Le problème, c'est que peu d'internautes ont envie de voir leur vie exposée en ligne. Nombreux sont soucieux des informations que les marketeurs accumulent à leur endroit. Ce module proposé au moment des fêtes de fin d'année par Facebook met une nouvelle fois au grand jour sa volonté de récolter tout ce qui concerne l'existence de chacun. Pour ceux qui en doutaient encore, ou qui refusaient de le voir, c'est maintenant explicite.
La limite algorithmique
L'année dernière, déjà, il était possible de créer son "journal de l'année". Simplement, c'était une option discrète sur le profil de chacun, et l'on pouvait l'activer si on le souhaitait.

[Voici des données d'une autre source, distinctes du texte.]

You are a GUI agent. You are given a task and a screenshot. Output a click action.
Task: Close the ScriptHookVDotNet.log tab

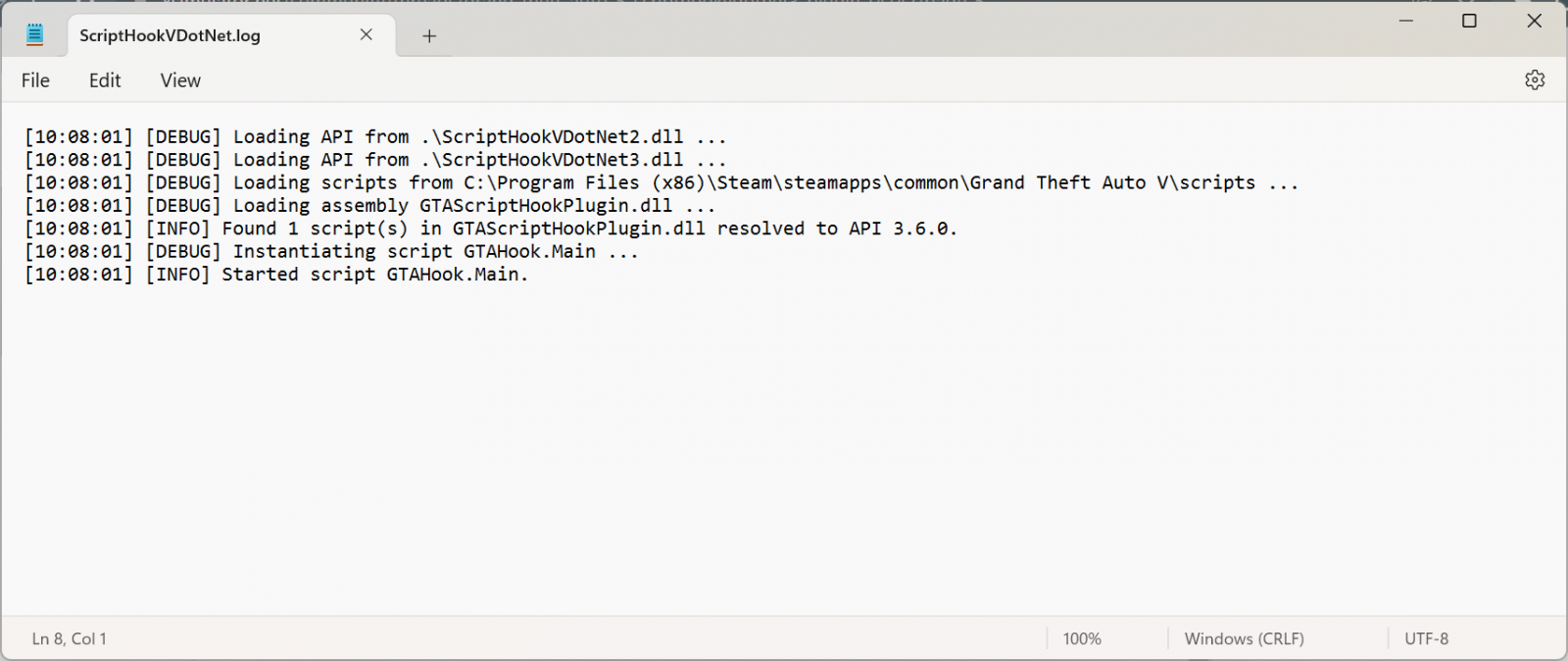pyautogui.click(x=367, y=34)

La logique était la même, mais l'approche plus subtile. Il faut donner aux internautes la possibilité d'agir, mais ne pas chercher à leur forcer la main. Ce Noël, c'était comme imposé, dans le newsfeed des uns et des autres, avec une phrase, par défaut : "It's been a great year! Thanks for being a part of it".
C'est là la première erreur, à mon sens. Il y avait un caractère intrusif, qui rappelait également la tendance de Facebook à décider à votre place ce qui vous correspond.
Un homme qui avait perdu sa fille de six ans, au début de l'année 2014, atteinte d'une tumeur au cerveau, raconte par exemple son désarroi face au post généré automatiquement par Facebook, avec la photo de sa fille défunte entourée de décorations festives. Ou comment les algorithmes maladroits viennent tourner le couteau dans une plaie encore ouverte.
Pour Facebook, tout le monde est heureux
En 2013, justement, je n'avais pas voulu générer cette "année en revue". J'avais connu à mon échelle une sale année : un cambriolage, l'effondrement d'un mur entier de mon logement, des travaux pénibles, un déménagement improvisé, une rupture amoureuse, un accident grave de santé, et le décès d'une personne que j'aimais. Ça faisait beaucoup, pour une année. J'avais plus que jamais envie de me tourner vers l'avenir.
Le monde de Facebook est un monde de likes pas de dislikes. Tout y est beau. Tout y est propre et joyeux. Il est inimaginable qu'on passe une mauvaise année. L'impératif du bonheur est catégorique. C'est comme si les inventeurs de ce module de fin d'année étaient incapables de comprendre leur maladresse, tant ils sont imprégnés de l'état d'esprit facebookien.
L'optimisme souffre mal la rétrospective. Sans changer radicalement de philosophie, Facebook ferait peut-être mieux de se tourner vers l'avenir, lui aussi. De générer avec ses algorithmes intelligents les raisons d'y croire, pour l'année qui s'ouvre.
Pour 2015 en effet, la page est encore blanche. L'année est vierge de tout événement. Il n'y a encore eu aucune nouvelle, aucun drame, aucun fait divers. Pas d'attentat, pas de catastrophe naturelle, pas d'assassinat. Les chiffres du chômage ne viennent pas encore enfoncer, chaque mois, le clou de la morosité ambiante. Il y a même des signes qui laissent espérer la reprise. On peut souhaiter le meilleur, sans être contredit, pour le moment.